Kevin Dickson May 13, 2025

Hi community,

I have a more generalized Agile question for you all -

Does anyone know of any Agile framework that uses Features above Epics?
Everywhere I read, and being an SPC myself, I can find no framework that does this, albeit that our Jira administrator insists that there are, and he has placed Features above Epics ..which as you can imagine is confusing everyone when it comes to PI Planning.

To me, all frameworks point to Initiatives->Epics->Features-> Stories...

I would sincerely appreciate feedback on this as I've been asked to put together a business case to get this amended to the correct hierarchy.

3 answers

1 vote
Stephen_Lugton
Community Champion
May 13, 2025

Hi @Kevin Dickson 

One of the issues here is your use of the term 'correct hierarchy', and I'm not having a go at you for saying that; in your experience that is the hierarchy that you are used to and which makes sense for you.  For others, like your Jira admin it may be different, especially since PI Planning etc. is part of the SAFe framework and unless you use SAFe you wouldn't know about it, and I don't know of many Agile frameworks that insist you use a certain hierarchy since that is kind of against the concept of being agile, in fact I'm more and more of the opinion that Epic is the wrong term and we should be calling it something like Deliverable.

At the end of the day it doesn't matter what hierarchies other frameworks may use, you should go with what works for you and your teams, and if the teams in your company all use SAFe then you can use that in your business case, otherwise you should get consensus from other teams over what works for everyone.

Kevin Dickson May 13, 2025

Hi Stephan, and thank you for your reply.

I hope below makes things a little clearer for why I talk to a hierarchy.

If we take out the term "Agile framework" and apply business logic, then we would typically (and I say typically, not in every case) see the following hierarchy to delivery against the company's strategic vision.

  • Company strategy
  • Portfolio strategy (a specific portfolio within a company).
  • Strategic vision (mapped to each portfolio)
  • Initiatives (to delivery on the goals set by the strategic vision.)

...and now this is where the Agile framework sets in:

Our Initiatives sit at the top tier of our Jira Premium instance.
They describe all of the above and sit within the LPM Project category

The initiatives then get broken down into the following hierarchy:

  • Epics (A large body of work that supports an initiative)
  • Features (Align to an epic by breaking down a large business initiative into smaller, actionable components that deliver value incrementally.
  • Stories, etc.

Typically Epics should drive strategic goals, while features and user stories enable execution

I've done deep dives into every framework out there, and each one of them suggests that Epics are followed by Features, i.e.
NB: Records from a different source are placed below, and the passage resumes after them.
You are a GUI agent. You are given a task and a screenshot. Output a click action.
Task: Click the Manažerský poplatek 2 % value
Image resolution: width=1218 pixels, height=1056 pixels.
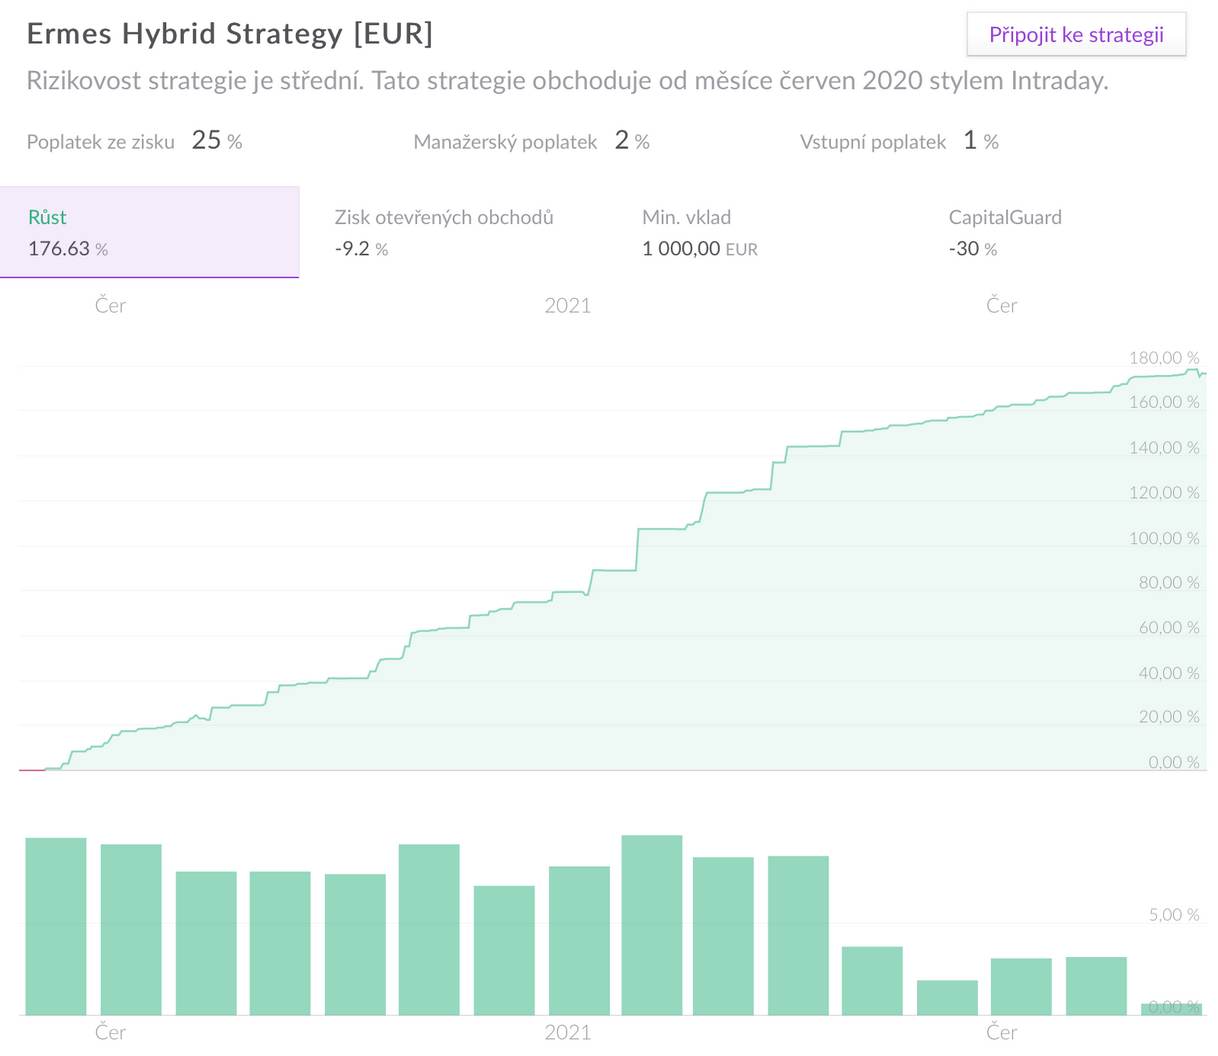[x=632, y=141]
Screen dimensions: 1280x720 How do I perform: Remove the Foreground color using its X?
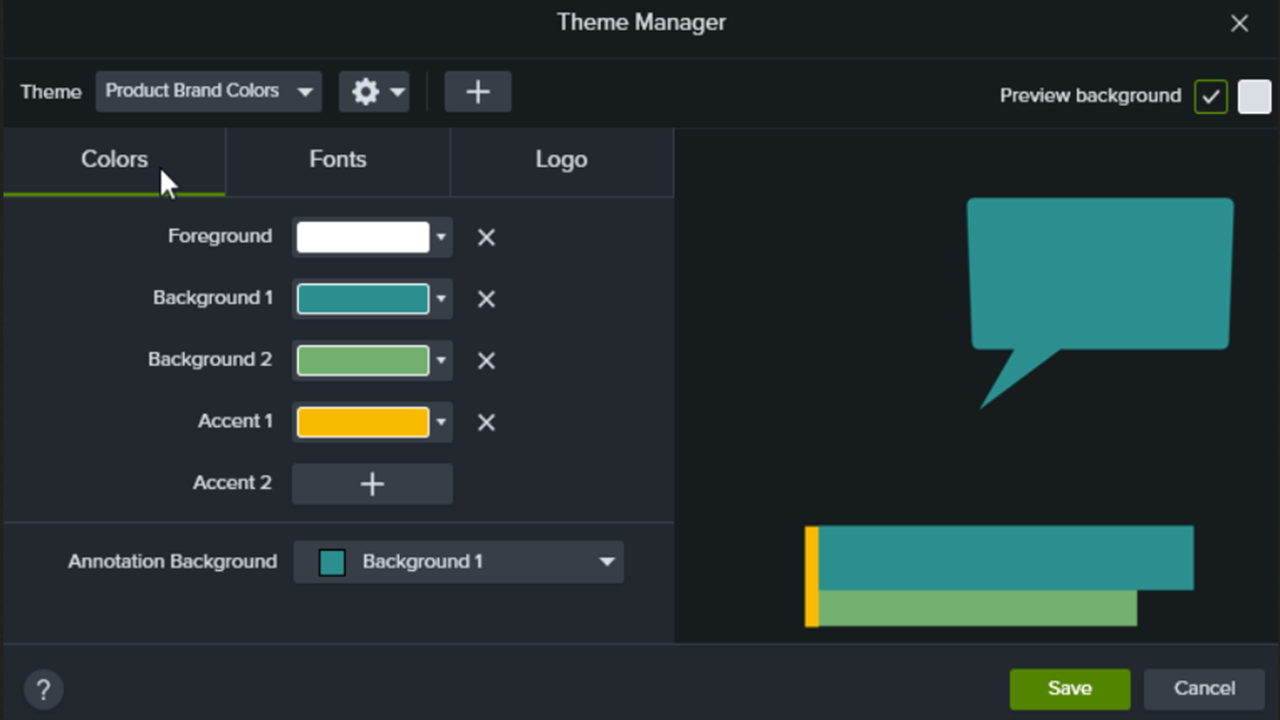tap(486, 237)
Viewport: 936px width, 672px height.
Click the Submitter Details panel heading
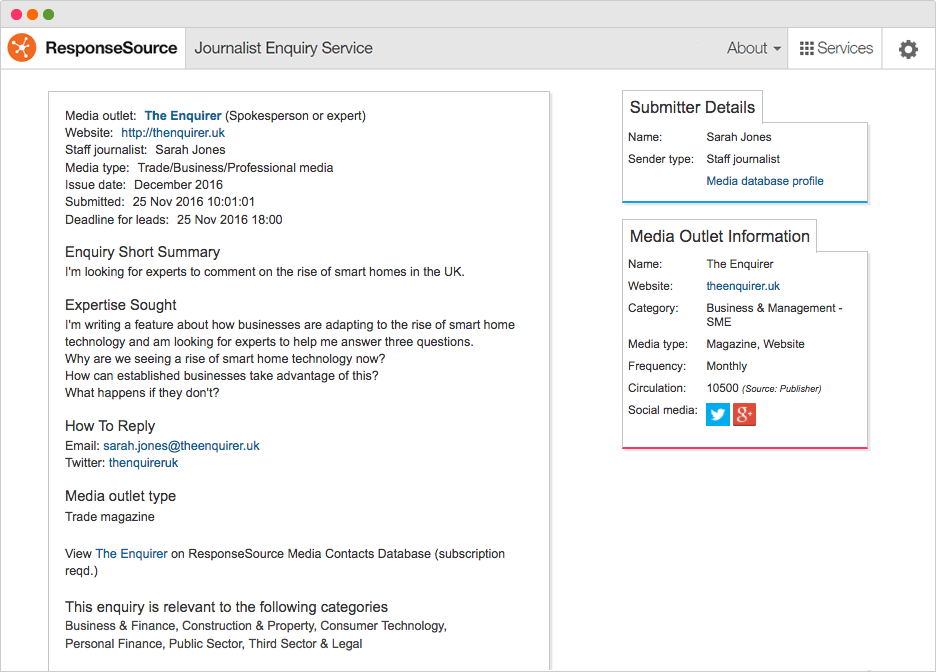point(692,107)
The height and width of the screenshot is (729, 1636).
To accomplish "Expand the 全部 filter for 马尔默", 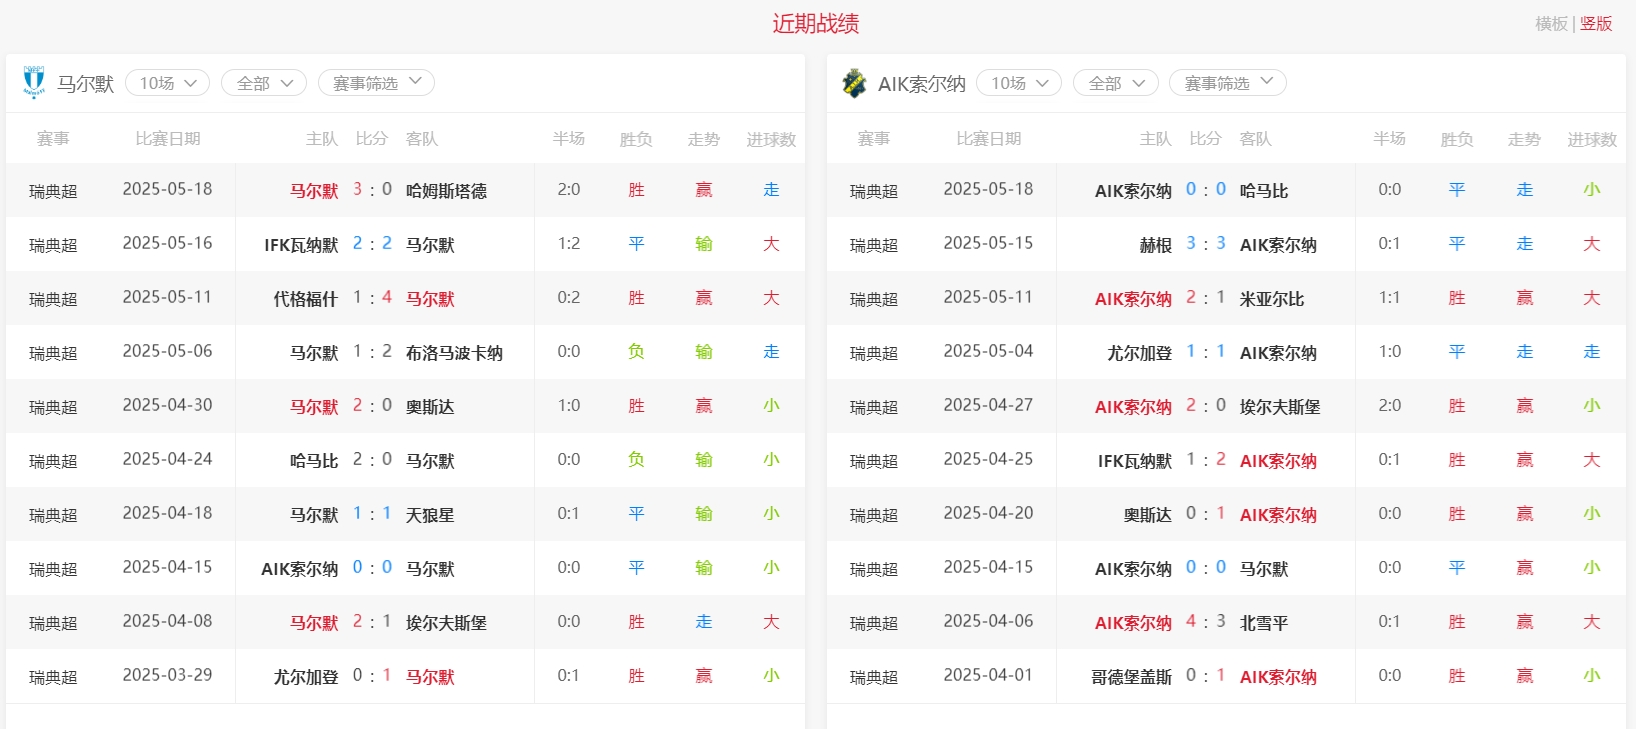I will (263, 83).
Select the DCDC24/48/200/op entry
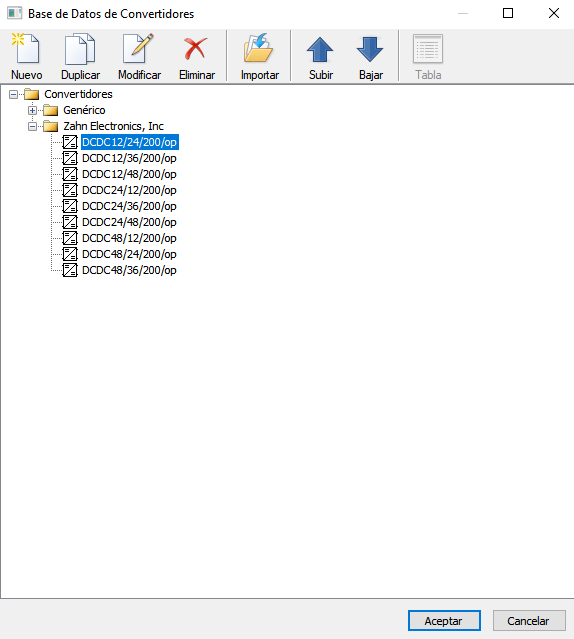The image size is (574, 639). tap(129, 222)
Epics: > 1 quarter, Features are deliverables < 1 quarter.

 

So my question is simply, has anyone used Features above Epics, and if so, why?
It's not about going against the grain of Agile, it's about going against a framework-agnostic approach of business logic.

 

Stephen_Lugton
Community Champion
May 13, 2025

Thanks for expanding on that @Kevin Dickson it makes a lot of sense, I'm very much in favour of using what works, so although our general hierarchy is:

  • Theme
  • Initiative
  • Epic
  • Story | Task | Bug
  • Sub-Task

We could easily change the names, after all they're only ways of grouping the work, in fact for our marketing team the hierarchy we use is:

  • Portfolio
  • Campaign | Event
  • Task | Article | Email, Letter & Notification (ELN or Ellen)
  • Task Breakdown
Like Kevin Dickson likes this
0 votes
Michael Yaroshefsky - Visor for Jira
Atlassian Partner
May 13, 2025

Hey @Kevin Dickson and welcome to Atlassian Community.

I think you're correct that there are no established frameworks that put features above epics.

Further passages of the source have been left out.